» Prompt
Lay out the stretch of entries from the line that contains "Click the Response rate text line" through the end of the entries as a JSON list of strings, one string per line, leaving out blank lines.
— start —
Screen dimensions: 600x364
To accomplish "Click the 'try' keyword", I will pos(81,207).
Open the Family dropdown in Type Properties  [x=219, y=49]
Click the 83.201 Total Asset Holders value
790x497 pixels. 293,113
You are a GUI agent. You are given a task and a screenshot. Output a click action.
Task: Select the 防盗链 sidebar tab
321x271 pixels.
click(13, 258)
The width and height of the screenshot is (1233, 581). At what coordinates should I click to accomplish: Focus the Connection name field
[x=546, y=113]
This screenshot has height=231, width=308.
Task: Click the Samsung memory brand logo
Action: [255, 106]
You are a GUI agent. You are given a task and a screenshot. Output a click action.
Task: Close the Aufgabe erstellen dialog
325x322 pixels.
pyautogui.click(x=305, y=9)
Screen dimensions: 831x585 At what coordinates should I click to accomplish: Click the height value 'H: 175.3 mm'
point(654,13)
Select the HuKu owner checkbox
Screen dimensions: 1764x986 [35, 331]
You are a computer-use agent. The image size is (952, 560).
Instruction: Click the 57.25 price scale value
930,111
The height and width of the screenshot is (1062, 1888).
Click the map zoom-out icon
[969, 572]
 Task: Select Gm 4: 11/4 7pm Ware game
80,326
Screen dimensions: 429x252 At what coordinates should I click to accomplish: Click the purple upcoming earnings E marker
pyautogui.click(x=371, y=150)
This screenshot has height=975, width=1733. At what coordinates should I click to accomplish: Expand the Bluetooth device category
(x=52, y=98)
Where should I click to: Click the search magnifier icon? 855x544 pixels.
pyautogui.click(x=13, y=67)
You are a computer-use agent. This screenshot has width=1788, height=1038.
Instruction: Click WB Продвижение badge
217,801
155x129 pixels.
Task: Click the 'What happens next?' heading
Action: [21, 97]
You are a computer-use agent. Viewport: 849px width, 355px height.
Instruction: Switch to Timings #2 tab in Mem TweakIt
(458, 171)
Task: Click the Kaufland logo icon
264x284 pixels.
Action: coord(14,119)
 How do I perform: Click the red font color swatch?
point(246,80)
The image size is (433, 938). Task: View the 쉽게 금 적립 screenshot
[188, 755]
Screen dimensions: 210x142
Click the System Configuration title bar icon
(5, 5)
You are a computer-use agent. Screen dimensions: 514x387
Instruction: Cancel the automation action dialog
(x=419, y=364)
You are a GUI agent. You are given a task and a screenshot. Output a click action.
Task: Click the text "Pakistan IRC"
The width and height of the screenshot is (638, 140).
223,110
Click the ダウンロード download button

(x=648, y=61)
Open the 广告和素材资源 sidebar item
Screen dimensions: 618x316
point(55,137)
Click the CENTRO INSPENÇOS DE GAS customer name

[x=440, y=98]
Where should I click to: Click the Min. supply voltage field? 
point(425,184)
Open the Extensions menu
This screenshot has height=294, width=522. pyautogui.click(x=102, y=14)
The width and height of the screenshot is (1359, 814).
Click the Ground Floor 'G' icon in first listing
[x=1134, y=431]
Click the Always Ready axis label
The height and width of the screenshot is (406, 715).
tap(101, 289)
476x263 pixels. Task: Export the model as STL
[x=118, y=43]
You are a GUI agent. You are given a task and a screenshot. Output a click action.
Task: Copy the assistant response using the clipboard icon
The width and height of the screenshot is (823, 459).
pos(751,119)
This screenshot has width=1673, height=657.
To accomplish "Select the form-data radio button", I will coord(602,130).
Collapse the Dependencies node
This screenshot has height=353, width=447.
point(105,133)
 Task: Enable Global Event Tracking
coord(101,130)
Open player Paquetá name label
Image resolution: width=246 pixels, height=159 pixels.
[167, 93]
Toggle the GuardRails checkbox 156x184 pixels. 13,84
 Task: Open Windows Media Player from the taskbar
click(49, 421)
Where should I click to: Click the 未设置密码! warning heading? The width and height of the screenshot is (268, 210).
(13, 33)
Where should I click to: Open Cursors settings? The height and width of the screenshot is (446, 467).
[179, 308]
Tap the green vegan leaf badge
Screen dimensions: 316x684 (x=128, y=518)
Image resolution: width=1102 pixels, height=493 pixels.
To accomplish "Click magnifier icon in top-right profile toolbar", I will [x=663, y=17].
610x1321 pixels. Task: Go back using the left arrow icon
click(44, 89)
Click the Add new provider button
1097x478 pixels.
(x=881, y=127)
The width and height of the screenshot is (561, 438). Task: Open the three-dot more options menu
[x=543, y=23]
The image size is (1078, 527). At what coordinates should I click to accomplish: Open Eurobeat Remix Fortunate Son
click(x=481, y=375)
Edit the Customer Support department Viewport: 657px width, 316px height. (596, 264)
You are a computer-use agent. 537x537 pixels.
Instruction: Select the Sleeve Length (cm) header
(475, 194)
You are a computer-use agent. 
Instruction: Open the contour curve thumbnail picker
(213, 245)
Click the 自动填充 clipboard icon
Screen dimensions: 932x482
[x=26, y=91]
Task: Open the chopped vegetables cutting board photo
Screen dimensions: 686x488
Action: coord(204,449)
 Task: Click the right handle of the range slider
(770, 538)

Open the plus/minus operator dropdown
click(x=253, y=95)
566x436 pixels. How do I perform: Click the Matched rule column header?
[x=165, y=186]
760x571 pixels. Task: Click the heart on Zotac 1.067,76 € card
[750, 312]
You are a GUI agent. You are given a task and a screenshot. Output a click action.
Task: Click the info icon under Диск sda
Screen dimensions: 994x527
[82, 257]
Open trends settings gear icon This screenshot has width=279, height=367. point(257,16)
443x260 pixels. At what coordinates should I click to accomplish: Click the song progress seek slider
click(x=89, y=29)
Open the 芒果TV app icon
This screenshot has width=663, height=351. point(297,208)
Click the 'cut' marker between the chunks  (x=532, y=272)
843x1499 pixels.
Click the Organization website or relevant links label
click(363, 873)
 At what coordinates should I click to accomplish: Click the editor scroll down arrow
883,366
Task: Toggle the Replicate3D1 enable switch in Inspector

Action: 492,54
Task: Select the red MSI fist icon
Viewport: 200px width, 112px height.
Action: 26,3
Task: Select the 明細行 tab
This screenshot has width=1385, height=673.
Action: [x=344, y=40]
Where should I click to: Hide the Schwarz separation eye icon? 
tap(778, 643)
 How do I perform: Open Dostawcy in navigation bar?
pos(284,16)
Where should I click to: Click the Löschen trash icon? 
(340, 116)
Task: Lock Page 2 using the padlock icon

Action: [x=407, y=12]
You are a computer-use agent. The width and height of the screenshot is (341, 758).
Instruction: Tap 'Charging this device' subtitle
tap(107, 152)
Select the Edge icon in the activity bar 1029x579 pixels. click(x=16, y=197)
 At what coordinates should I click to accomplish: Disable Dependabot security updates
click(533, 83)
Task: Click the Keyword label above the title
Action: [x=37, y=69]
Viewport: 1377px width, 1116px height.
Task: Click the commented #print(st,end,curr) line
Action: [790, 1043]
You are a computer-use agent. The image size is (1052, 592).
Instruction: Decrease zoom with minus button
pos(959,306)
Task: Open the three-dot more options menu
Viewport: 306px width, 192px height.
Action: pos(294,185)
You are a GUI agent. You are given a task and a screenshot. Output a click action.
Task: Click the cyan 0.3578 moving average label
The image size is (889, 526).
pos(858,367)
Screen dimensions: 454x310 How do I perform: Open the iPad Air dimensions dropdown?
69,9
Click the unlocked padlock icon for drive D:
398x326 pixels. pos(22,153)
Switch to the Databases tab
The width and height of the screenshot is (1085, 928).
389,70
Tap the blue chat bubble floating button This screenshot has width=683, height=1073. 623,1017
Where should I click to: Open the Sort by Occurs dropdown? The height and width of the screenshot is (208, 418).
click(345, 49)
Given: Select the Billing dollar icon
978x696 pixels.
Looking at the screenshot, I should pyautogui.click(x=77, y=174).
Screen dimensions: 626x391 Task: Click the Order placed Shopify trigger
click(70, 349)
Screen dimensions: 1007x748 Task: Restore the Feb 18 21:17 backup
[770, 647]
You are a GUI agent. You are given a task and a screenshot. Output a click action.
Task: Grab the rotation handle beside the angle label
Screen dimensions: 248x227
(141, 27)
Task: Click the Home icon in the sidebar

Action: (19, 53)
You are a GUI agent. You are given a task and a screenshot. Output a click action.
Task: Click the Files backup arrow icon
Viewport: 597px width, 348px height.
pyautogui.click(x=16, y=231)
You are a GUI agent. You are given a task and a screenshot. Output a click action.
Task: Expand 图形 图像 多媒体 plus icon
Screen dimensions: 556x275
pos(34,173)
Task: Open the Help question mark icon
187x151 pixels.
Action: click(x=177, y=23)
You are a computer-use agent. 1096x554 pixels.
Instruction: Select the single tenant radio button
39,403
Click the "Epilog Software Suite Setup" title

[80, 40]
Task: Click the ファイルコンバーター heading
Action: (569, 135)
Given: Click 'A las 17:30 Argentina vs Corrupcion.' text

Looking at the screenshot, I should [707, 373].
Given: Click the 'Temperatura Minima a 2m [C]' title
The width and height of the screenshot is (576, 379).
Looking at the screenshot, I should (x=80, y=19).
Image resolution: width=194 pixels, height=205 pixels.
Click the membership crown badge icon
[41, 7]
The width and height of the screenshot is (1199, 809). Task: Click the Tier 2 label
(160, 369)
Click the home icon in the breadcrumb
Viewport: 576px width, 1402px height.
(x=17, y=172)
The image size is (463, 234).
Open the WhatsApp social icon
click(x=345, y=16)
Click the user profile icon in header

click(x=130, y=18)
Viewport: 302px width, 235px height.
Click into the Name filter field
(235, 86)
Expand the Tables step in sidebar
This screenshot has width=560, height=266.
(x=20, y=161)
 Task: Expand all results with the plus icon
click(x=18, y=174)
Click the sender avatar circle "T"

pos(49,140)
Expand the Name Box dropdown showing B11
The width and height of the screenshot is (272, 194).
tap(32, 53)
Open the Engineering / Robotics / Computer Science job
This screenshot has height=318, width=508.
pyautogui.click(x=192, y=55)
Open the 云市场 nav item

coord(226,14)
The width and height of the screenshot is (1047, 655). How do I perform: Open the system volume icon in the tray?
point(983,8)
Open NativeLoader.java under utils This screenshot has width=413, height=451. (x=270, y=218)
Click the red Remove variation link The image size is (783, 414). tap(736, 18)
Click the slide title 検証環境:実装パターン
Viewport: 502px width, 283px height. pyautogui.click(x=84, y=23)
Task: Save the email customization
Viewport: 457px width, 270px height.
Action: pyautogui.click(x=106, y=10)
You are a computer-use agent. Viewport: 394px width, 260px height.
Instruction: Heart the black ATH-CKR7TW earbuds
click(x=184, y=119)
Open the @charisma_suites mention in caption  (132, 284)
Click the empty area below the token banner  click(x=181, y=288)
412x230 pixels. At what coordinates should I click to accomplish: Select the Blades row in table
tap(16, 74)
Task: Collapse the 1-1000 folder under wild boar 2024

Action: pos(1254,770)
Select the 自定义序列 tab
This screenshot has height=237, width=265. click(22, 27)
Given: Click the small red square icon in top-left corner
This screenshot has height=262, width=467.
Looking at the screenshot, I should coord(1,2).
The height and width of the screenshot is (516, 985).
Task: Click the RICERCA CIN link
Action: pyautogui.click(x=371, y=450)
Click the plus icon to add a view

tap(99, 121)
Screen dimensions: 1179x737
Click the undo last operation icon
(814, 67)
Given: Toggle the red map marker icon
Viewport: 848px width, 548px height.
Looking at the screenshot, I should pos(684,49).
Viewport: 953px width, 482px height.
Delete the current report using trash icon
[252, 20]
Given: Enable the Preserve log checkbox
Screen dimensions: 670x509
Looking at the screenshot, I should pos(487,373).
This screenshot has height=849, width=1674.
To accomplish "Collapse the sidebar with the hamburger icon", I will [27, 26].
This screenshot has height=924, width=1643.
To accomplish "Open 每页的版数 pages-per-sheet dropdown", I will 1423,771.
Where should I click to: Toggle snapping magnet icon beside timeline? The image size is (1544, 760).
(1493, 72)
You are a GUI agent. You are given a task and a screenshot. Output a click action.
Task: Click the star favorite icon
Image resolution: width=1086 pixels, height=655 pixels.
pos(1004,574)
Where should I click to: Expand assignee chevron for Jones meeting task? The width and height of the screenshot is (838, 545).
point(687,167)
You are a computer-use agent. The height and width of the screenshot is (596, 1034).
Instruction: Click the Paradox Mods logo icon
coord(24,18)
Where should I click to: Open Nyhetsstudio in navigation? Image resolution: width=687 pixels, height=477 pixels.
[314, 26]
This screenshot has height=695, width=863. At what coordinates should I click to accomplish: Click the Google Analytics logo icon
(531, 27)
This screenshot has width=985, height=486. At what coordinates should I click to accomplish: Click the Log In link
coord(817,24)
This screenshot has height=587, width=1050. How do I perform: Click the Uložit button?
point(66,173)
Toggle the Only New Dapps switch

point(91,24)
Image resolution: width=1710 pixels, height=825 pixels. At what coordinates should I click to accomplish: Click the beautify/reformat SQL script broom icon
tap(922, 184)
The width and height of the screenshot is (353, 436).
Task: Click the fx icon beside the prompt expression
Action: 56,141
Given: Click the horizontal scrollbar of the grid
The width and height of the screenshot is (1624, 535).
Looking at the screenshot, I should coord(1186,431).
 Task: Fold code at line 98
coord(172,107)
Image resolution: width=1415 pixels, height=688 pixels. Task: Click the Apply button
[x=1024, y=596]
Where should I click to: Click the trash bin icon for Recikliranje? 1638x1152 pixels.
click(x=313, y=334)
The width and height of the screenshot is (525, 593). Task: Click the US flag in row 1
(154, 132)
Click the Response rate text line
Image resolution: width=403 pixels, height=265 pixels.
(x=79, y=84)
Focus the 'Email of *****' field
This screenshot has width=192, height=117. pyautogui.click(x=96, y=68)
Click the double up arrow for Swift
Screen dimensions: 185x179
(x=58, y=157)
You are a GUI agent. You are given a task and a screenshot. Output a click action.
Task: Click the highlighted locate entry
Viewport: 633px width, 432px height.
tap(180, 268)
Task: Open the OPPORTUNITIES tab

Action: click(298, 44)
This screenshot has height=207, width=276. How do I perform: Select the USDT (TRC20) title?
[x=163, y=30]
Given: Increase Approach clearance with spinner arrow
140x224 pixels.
— end —
» Solution to the exercise
[
  "Click the Response rate text line",
  "Image resolution: width=403 pixels, height=265 pixels.",
  "(x=79, y=84)",
  "Focus the 'Email of *****' field",
  "This screenshot has width=192, height=117. pyautogui.click(x=96, y=68)",
  "Click the double up arrow for Swift",
  "Screen dimensions: 185x179",
  "(x=58, y=157)",
  "You are a GUI agent. You are given a task and a screenshot. Output a click action.",
  "Task: Click the highlighted locate entry",
  "Viewport: 633px width, 432px height.",
  "tap(180, 268)",
  "Task: Open the OPPORTUNITIES tab",
  "Action: click(298, 44)",
  "This screenshot has height=207, width=276. How do I perform: Select the USDT (TRC20) title?",
  "[x=163, y=30]",
  "Given: Increase Approach clearance with spinner arrow",
  "140x224 pixels."
]